▸ Task brief
Copy word for word the stretch of the sermon on transcendence below, from "I am reading" through "tinged with trauma.".

▸ Selected passage
= = =
Transcending Wonder
Rev. Douglas Taylor
March 15, 2015

My colleague Meg Riley serves the largest UU congregation of all. She is minister of CLF, the Church of the Larger Fellowship, a ‘church by mail” as it used to be known; although nowadays it is mostly an internet community with a great newsletter called Quest that I still receive in the mail. Meg writes a Minister’s Column for this quarterly mailing, and a few years back, on the topic of Transcendence, she shared these poignant slices of humanity:

I am talking to a man whose wife has just told him she loves someone else. “I need to go to the ocean,” says this Midwesterner, “to see something bigger than my pain.”

I am on the phone with a woman whose sister is dying. Her sister’s young child is inconsolable. “Even here,” says the woman on the phone, “there is beauty. There is joy. Even here, there is something beyond the pain.”

I am reading a letter from a prisoner, behind bars for more than half of his 37 years on the planet. “I have to work hard,” he says, “to see things to be grateful for. But they are always there, and my spiritual practice is to notice them.”
http://www.questformeaning.org/quest-article/from-your-minister-june-2012/

Meg lifts these vignettes up as stories of transcendence. They are examples of the way people tap into something larger than themselves. They are about how folks experience a wholeness and a holiness in the midst of difficulty. Not all stories of transcendence are rooted in hardship, but many are. A. Powell Davies says: “We must find our faith, not in the daylight, but in the dark. If we are ever to come to the light of morning, we must carry our own light with us through the night.” And so, stories of transcendence are often tinged with trauma.

Transcendence is one of those numinous words that are a tricky to really grasp, it is a word that points to a reality beyond our words, a reality that many people have experiences of but few talk about. And yet it is a word that appears in various key documents for us. We talk about it in our UUA sources of authority. “The living tradition we share draws from many sources,” we say. And the first source on that list is “Direct experience of that transcending mystery and wonder, affirmed in all cultures, which moves us to a renewal of the spirit and an openness to the forces which create and uphold life.”

We have that word Transcendence in our local Mission Statement. Our UUCB Mission Statement, as you can read on the back of the order of service, says: “We offer a spiritual home where we explore, celebrate and cherish our interconnectedness, encourage growth and transcendence, and act with justice and compassion.”
= = =
▸ Dataset excerpt

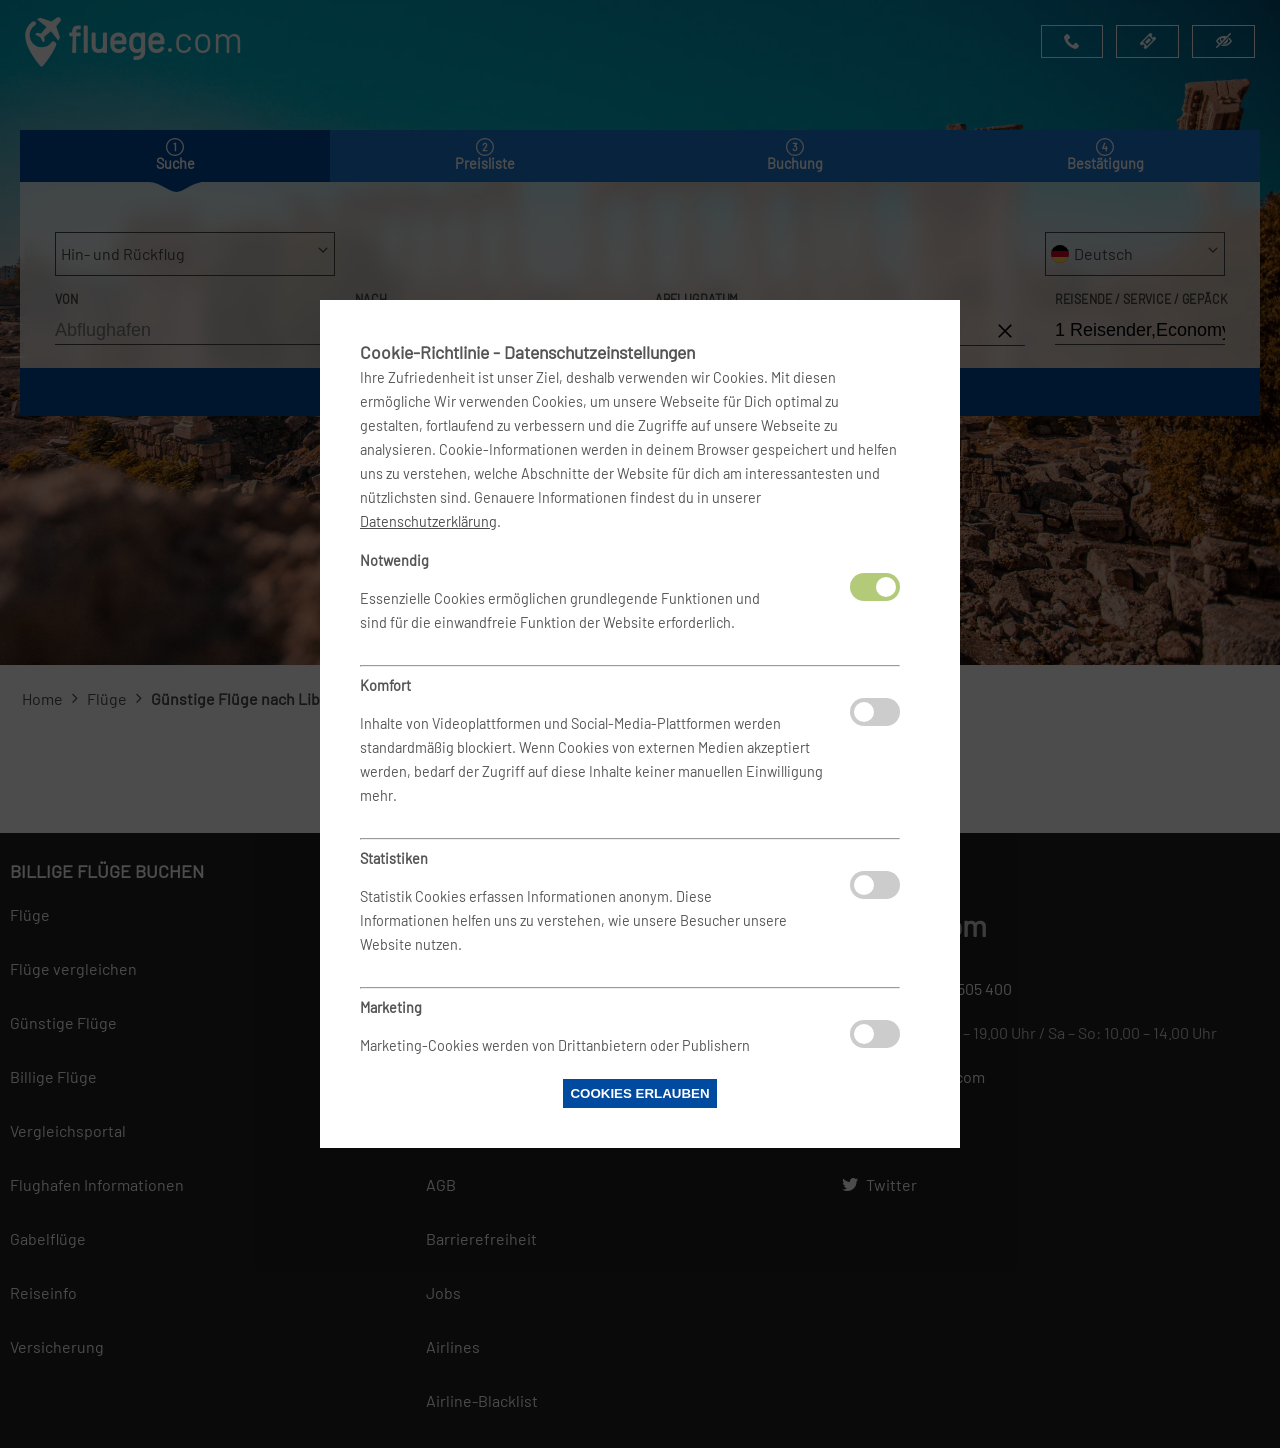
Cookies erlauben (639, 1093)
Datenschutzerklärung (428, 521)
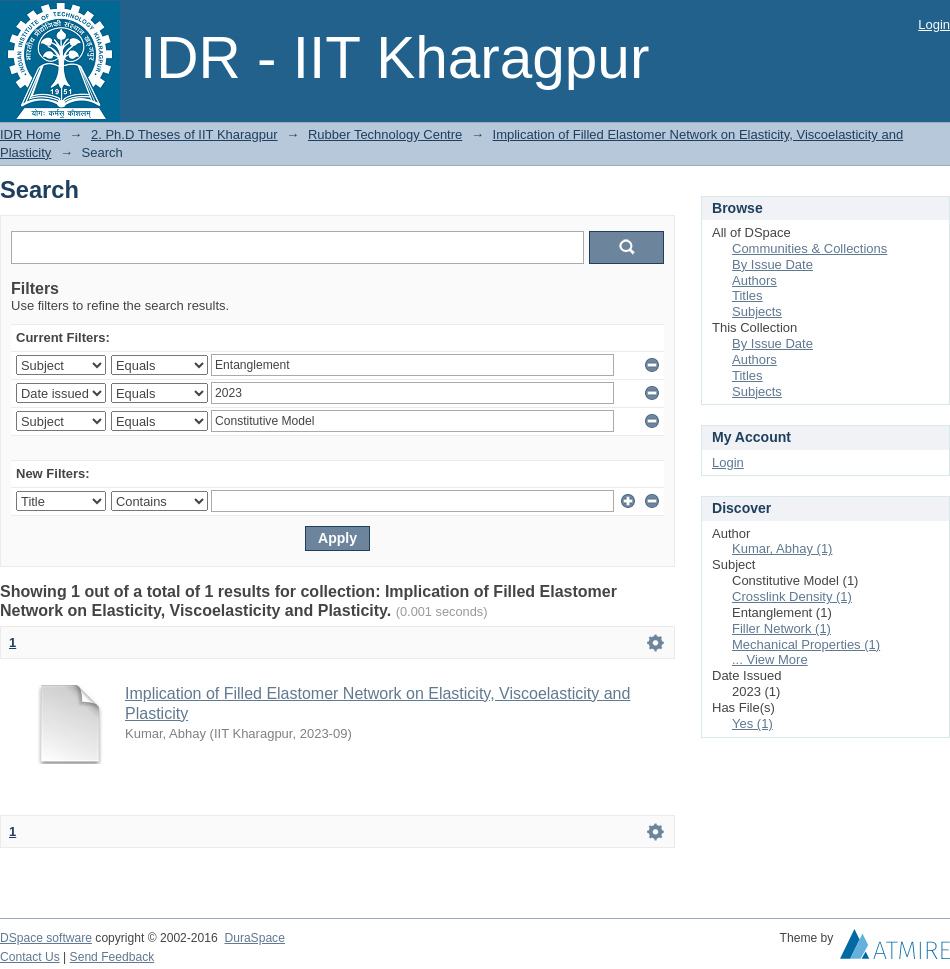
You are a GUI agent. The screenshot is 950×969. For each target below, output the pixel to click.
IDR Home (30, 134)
= = =
▸ Worked solution
I am reading a letter from a prisoner, behind bars for more than half of his 37 years on the planet. “I have to work hard,” he says, “to see things to be grateful for. But they are always there, and my spiritual practice is to notice them.”
http://www.questformeaning.org/quest-article/from-your-minister-june-2012/

Meg lifts these vignettes up as stories of transcendence. They are examples of the way people tap into something larger than themselves. They are about how folks experience a wholeness and a holiness in the midst of difficulty. Not all stories of transcendence are rooted in hardship, but many are. A. Powell Davies says: “We must find our faith, not in the daylight, but in the dark. If we are ever to come to the light of morning, we must carry our own light with us through the night.” And so, stories of transcendence are often tinged with trauma.